Kişi başına düşen dünya et tüketimi ortalaması 38.7 kilodur. Bu rakam AB ülkelerinde 77.1, ABD de 108.9, Arjantin’de 99.1, Brezilya’da 97.4 iken ülkemizde 32.6’dır. Yani ülkemiz, et tüketiminde dünya ortalamasının bile gerisindedir. Süt ve süt ürünleri tüketiminde ise ülkemiz AB ülkelerinden yaklaşık 11 kat, ABD den 12 kat daha geridedir. Hayvansal protein eksikliği yüzünden çocuklarımızda zeka geriliği artabilir. Et, süt, yumurta, balık gibi hayvansal protein kaynaklarının fert başına ortalama tüketim miktarı bu gün bir gelişmişlik kriteri de sayılıyor. İleri ülkeler et ve süt ürünlerini bolca tüketirken bize bitkisel beslenmeyi empoze ediyor olabilir…

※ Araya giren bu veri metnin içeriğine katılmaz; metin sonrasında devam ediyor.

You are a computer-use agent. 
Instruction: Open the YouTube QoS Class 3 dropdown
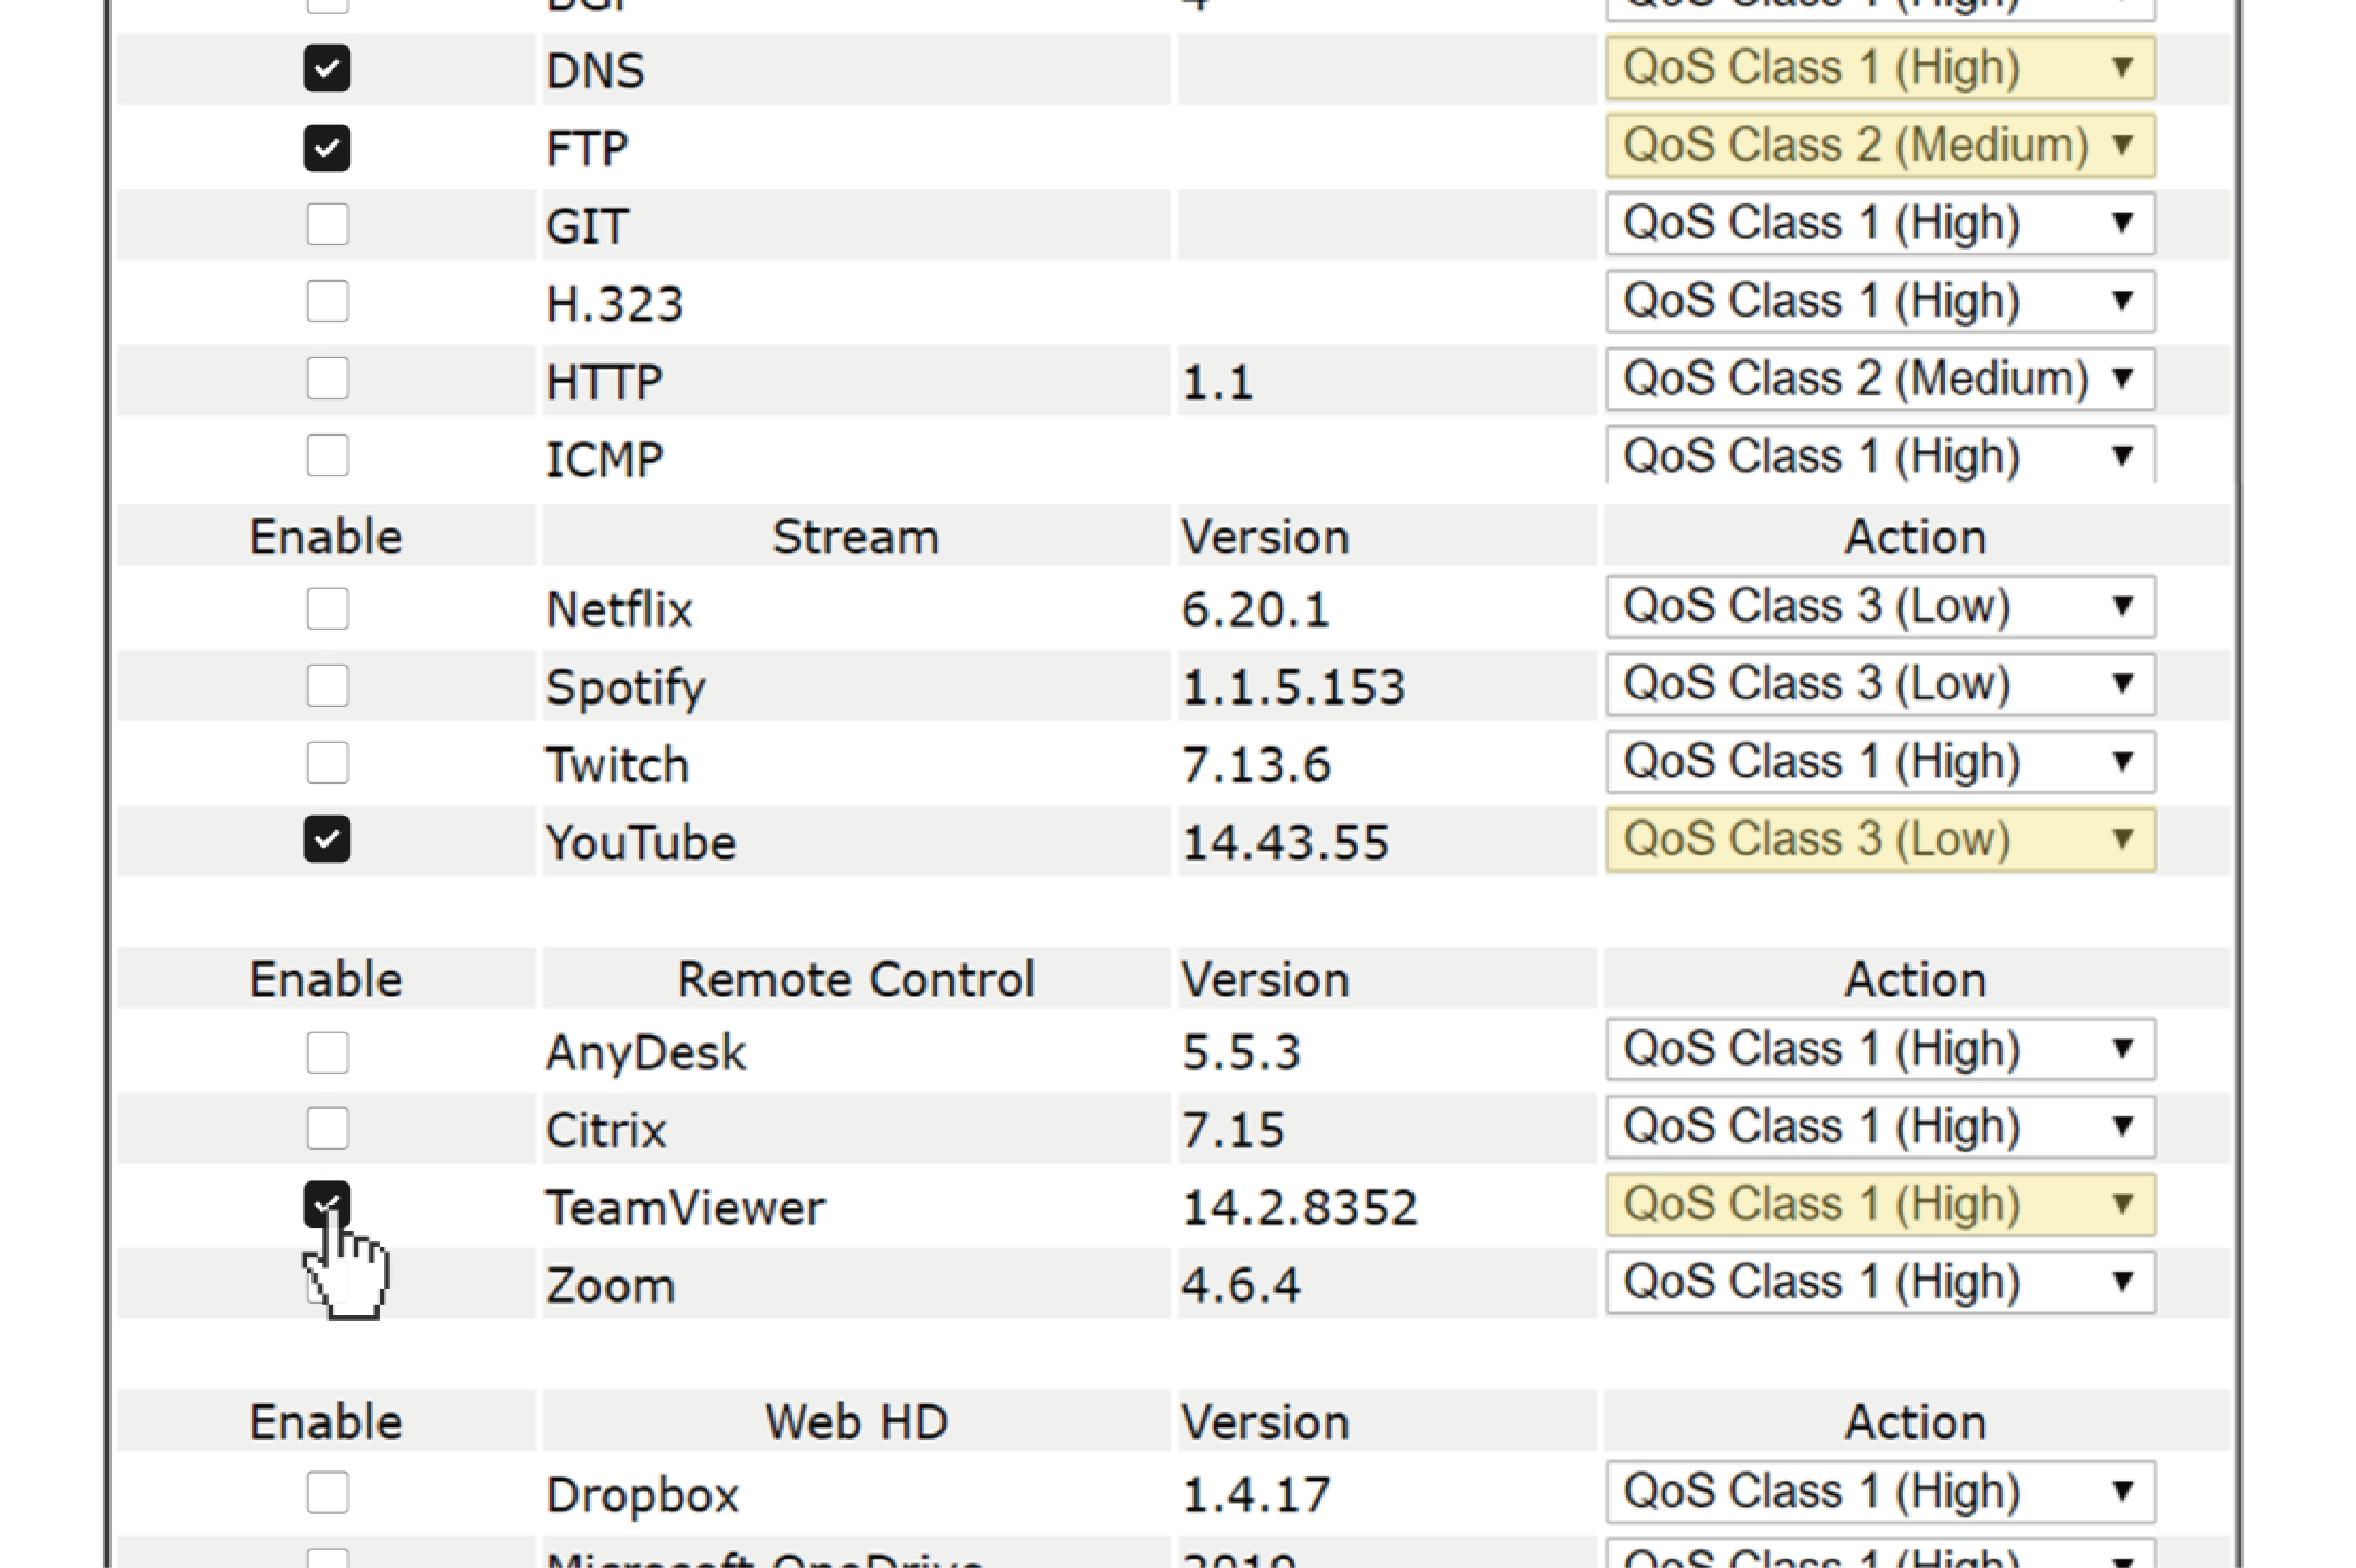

Otçul beslenenler karşısında etçil beslenenlerin daha zeki, daha duyarlı ve daha dirayetli olduğu biliniyor. Örneğin kediler etçil, sığırlar otçul olduğu için kediler daha duyarlıdır. Şişmanlık, oburluktan (Pisboğazlıktan) ve hareket azlığından kaynaklanıyor, et ve süt tüketiminden değil. Kaliteli ve dengeli beslenmede hayvansal proteinin yeri tartışılamaz.
Zaman kaybetmeden bütün yörelerimizde sun’i meraya ve münavebeli otlatmaya geçilmelidir. Ülke olarak insan kaynağı dahil, bunu yapacak her şeyimiz var. Hayvan varlığı bakımından şu anda en öne geçmiş olan, arazi zengini Konya’mızda bile sun’i mera yoktur. Sadece İlk Baharda yeşeren mevcut meralardaki ot çeşitleri yaz gelince kurumaktadır. Fabrika yemi de mera gibi bedava değildir ve pahalıdır. Bu yüzden et ve süt ürünlerinin fiyatı bir türlü düşmemektedir.
Bir tarım ve hayvancılık ülkesi olmamıza rağmen dışardan et ithal ediyor olmamız çok üzücüdür. Yanlış hayvancılık politikaları yüzünden kasapta etin kilosu 30-40 liraya, markette peynirin kilosu 15-20 liraya yükselmiştir. Bu fiyatlarla elbette ülkede kişi başına et ve süt tüketimi de azalacaktır. Et ithali hayvancılığımızı daha da zora sokan, ülkeyi dışa bağımlı olamaya sürükleyen, yanlış bir uygulamadır. Bu iş tüketiciyi susturmaya yöneliktir, gerçek bir çözüm şekli değildir. Maalesef, Genel Seçimin yaklaştığı şu günlerde, bu konuda bir vaat bile duyamıyoruz.
İşin doğrusu kendi ülkemizde kültür ırkı hayvan varlığımızı arttırmaktır. İleri ülkeler gibi doğru ve istikrarlı bir destekleme politikası izlemektir. Bu sayede modern hayvancılığı cazip kılmaktır. Hayvancılıktan başka bir mesleği olmayan insanlarımızı bile, bir daha hayvancılık yapmamaya yemin ettirecek kadar bu konuyu ihmal etmemektir. Allah’a emanet olunuz.